What happened

For the second day in a row post-earnings, shares of cybersecurity specialist CrowdStrike Holdings (CRWD 0.28%) moved lower on Thursday. Not only was the stock down by more than 6% as of 2:24 p.m. ET Thursday -- and down more than 11% since earnings came out -- since hitting its recent peak price about a week ago, CrowdStrike is down more than 15%.

The question is why?

So what

Surveying the earnings report Wednesday, my Motley Fool colleague Danny Vena ruled out all the obvious answers. CrowdStrike didn't "miss earnings" in its fiscal 2023 second quarter. To the contrary, at $0.36 per share, its adjusted earnings were 33% ahead of analysts' forecasts for the period that ended July 31. CrowdStrike didn't miss on revenues either. Its $535 million in sales were nearly $20 million more than Wall Street had predicted.

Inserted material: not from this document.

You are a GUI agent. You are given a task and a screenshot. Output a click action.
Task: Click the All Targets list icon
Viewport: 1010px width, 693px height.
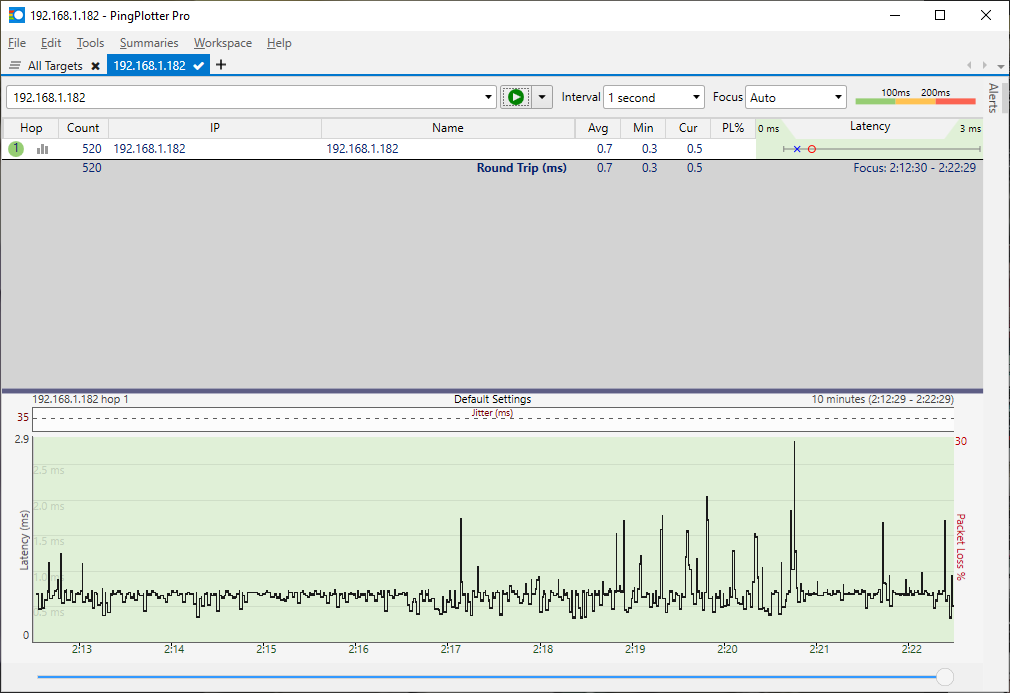[15, 66]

Earnings guidance was great, too -- $0.31 per share for the current quarter, more than 10% ahead of predictions, with above-forecast revenues as well. Similarly, earnings for the full year are expected to be roughly $1.32 per share, up from CrowdStrike's previous prediction (and Wall Street's parroted estimate) of $1.20 per share.  

Now what

Responding to the news, no fewer than nine Wall Street analysts raised their price targets on CrowdStrike, with Citigroup in particular putting in a Street-high prediction that CrowdStrike will hit $245 a share within the next 12 months -- 44% higher than where the stock sits today. BTIG called CrowdStrike's results "exceptional" and Deutsche Bank exclaimed that it could find "little to critique" in the quarter.  

So allow me to assist with that.

Though it did beat earnings estimates for the quarter, CrowdStrike's only profits in its fiscal Q2 were of the non-GAAP variety. When calculated according to generally accepted accounting principles (GAAP), CrowdStrike lost money -- more than $49 million -- just as it has lost money every quarter since it came public.  

That's not necessarily dispositive, and not necessarily a reason to sell. CrowdStrike is generating positive free cash flow, and quite a lot of it -- $569 million over the past 12 months. Still, for a company with a market cap of $42.4 billion, that works out to a price-to-free cash flow ratio of 74.5. Even for a company that's predicted to grow its profits by 54% annually over the next five years, that's a pretty rich valuation.

If you ask me, then, the reason CrowdStrike is going down after earnings this week isn't because of the earnings at all. It's because CrowdStrike stock is simply valued too expensively.